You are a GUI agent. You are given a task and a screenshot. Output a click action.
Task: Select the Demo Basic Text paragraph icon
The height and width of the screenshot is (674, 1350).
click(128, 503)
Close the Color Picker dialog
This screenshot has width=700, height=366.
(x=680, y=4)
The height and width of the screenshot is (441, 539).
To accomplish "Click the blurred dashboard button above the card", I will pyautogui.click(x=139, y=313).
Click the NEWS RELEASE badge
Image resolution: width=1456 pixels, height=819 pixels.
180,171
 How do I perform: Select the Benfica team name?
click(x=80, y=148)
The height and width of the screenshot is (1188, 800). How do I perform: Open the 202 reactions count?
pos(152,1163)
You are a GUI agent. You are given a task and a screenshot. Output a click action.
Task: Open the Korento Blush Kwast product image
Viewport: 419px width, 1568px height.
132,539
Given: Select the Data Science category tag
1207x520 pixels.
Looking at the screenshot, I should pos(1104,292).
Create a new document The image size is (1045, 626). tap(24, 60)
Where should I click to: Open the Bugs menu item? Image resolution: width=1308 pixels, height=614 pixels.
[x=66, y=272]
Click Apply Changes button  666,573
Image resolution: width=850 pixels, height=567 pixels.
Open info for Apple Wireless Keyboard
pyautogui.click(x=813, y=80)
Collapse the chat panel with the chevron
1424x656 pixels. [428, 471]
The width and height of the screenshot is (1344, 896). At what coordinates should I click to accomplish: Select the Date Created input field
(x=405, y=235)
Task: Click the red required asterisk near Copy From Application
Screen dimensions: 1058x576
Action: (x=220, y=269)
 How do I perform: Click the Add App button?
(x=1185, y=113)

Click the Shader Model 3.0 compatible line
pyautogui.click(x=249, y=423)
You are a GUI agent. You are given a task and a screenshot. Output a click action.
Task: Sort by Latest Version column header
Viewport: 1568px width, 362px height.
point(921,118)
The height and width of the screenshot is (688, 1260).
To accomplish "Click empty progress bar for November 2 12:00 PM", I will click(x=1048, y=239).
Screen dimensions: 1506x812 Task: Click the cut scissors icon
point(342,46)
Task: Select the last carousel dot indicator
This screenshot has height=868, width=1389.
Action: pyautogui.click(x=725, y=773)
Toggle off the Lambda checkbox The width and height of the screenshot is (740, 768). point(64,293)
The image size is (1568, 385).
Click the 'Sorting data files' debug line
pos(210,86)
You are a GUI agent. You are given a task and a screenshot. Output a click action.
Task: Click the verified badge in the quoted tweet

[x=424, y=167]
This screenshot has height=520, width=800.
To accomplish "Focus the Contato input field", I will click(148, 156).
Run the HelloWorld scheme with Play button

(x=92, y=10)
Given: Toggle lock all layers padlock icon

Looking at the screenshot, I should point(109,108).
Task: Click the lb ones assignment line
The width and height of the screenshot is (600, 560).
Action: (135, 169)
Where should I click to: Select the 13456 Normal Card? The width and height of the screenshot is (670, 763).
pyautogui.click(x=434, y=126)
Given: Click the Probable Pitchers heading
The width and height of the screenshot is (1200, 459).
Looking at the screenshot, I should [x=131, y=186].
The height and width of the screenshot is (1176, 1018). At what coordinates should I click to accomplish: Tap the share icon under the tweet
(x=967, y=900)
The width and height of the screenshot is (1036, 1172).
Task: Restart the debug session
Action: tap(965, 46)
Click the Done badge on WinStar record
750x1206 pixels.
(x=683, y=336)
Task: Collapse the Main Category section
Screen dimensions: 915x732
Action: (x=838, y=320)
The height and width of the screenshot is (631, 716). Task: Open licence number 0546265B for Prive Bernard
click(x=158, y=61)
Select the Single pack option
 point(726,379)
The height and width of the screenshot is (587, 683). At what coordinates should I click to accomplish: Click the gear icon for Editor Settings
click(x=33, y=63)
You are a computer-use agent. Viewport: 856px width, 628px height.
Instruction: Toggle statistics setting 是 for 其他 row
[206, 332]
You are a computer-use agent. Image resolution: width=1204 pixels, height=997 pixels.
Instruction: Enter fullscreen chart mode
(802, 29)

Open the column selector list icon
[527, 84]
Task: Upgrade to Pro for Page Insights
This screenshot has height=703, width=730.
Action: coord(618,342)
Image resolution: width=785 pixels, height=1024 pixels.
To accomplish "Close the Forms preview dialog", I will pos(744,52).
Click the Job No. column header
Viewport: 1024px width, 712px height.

..............................

## [EXERCISE REQUIREMENTS]
The answer must consist solely of the lines from the first line of the data to the line holding "The height and width of the screenshot is (441, 539).", each given again exactly.

## [EXERCISE ANSWER]
You are a GUI agent. You are given a task and a screenshot. Output a click action.
Task: Select the Demo Basic Text paragraph icon
The height and width of the screenshot is (674, 1350).
click(128, 503)
Close the Color Picker dialog
This screenshot has width=700, height=366.
(x=680, y=4)
The height and width of the screenshot is (441, 539).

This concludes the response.